[[ INFORMATION PROVIDED open ]]

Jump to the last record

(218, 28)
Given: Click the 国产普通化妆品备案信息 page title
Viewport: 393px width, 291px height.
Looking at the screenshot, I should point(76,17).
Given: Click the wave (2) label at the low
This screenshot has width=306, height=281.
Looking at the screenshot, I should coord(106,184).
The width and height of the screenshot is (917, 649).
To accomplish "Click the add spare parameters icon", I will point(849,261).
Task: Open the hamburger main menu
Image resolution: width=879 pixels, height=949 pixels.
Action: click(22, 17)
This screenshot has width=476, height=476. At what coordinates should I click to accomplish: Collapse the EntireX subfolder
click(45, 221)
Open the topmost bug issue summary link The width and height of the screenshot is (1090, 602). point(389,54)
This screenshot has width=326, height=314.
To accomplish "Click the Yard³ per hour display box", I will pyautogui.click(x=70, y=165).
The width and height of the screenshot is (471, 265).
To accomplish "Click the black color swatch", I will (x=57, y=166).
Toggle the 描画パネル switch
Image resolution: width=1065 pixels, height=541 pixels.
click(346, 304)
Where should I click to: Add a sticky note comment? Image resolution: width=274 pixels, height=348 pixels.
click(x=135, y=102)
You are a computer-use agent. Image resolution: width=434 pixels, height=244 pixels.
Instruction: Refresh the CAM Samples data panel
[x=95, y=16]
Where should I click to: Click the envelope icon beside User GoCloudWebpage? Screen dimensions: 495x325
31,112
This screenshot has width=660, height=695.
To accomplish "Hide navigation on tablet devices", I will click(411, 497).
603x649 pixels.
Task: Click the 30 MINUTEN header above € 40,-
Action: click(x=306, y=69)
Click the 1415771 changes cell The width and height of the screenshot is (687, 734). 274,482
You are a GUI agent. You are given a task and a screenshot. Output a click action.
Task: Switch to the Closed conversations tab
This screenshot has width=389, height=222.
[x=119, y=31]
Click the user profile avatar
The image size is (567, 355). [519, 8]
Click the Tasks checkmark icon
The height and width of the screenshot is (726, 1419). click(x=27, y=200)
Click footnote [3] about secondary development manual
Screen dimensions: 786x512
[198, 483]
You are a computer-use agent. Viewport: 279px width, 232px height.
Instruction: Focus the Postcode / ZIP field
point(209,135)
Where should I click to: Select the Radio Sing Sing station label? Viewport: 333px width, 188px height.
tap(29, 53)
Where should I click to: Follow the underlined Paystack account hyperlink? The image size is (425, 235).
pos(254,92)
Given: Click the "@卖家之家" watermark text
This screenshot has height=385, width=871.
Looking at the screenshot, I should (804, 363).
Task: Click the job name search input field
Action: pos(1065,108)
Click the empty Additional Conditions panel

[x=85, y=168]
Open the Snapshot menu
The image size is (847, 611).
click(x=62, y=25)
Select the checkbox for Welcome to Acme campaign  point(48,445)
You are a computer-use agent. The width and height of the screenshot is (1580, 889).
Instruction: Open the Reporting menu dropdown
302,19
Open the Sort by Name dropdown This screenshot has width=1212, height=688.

[[ INFORMATION PROVIDED closed ]]

REQUIREMENT:
Repeat each of the records exactly as written.

SOLVED EXERCISE:
Jump to the last record

(218, 28)
Given: Click the 国产普通化妆品备案信息 page title
Viewport: 393px width, 291px height.
Looking at the screenshot, I should point(76,17).
Given: Click the wave (2) label at the low
This screenshot has width=306, height=281.
Looking at the screenshot, I should coord(106,184).
The width and height of the screenshot is (917, 649).
To accomplish "Click the add spare parameters icon", I will point(849,261).
Task: Open the hamburger main menu
Image resolution: width=879 pixels, height=949 pixels.
Action: click(22, 17)
This screenshot has width=476, height=476. At what coordinates should I click to accomplish: Collapse the EntireX subfolder
click(45, 221)
Open the topmost bug issue summary link The width and height of the screenshot is (1090, 602). point(389,54)
This screenshot has width=326, height=314.
To accomplish "Click the Yard³ per hour display box", I will pyautogui.click(x=70, y=165).
The width and height of the screenshot is (471, 265).
To accomplish "Click the black color swatch", I will (x=57, y=166).
Toggle the 描画パネル switch
Image resolution: width=1065 pixels, height=541 pixels.
click(346, 304)
Where should I click to: Add a sticky note comment? Image resolution: width=274 pixels, height=348 pixels.
click(x=135, y=102)
You are a computer-use agent. Image resolution: width=434 pixels, height=244 pixels.
Instruction: Refresh the CAM Samples data panel
[x=95, y=16]
Where should I click to: Click the envelope icon beside User GoCloudWebpage? Screen dimensions: 495x325
31,112
This screenshot has width=660, height=695.
To accomplish "Hide navigation on tablet devices", I will click(411, 497).
603x649 pixels.
Task: Click the 30 MINUTEN header above € 40,-
Action: click(x=306, y=69)
Click the 1415771 changes cell The width and height of the screenshot is (687, 734). 274,482
You are a GUI agent. You are given a task and a screenshot. Output a click action.
Task: Switch to the Closed conversations tab
This screenshot has width=389, height=222.
[x=119, y=31]
Click the user profile avatar
The image size is (567, 355). [519, 8]
Click the Tasks checkmark icon
The height and width of the screenshot is (726, 1419). click(x=27, y=200)
Click footnote [3] about secondary development manual
Screen dimensions: 786x512
[198, 483]
You are a computer-use agent. Viewport: 279px width, 232px height.
Instruction: Focus the Postcode / ZIP field
point(209,135)
Where should I click to: Select the Radio Sing Sing station label? Viewport: 333px width, 188px height.
tap(29, 53)
Where should I click to: Follow the underlined Paystack account hyperlink? The image size is (425, 235).
pos(254,92)
Given: Click the "@卖家之家" watermark text
This screenshot has height=385, width=871.
Looking at the screenshot, I should (804, 363).
Task: Click the job name search input field
Action: pos(1065,108)
Click the empty Additional Conditions panel

[x=85, y=168]
Open the Snapshot menu
The image size is (847, 611).
click(x=62, y=25)
Select the checkbox for Welcome to Acme campaign  point(48,445)
You are a computer-use agent. The width and height of the screenshot is (1580, 889).
Instruction: Open the Reporting menu dropdown
302,19
Open the Sort by Name dropdown This screenshot has width=1212, height=688.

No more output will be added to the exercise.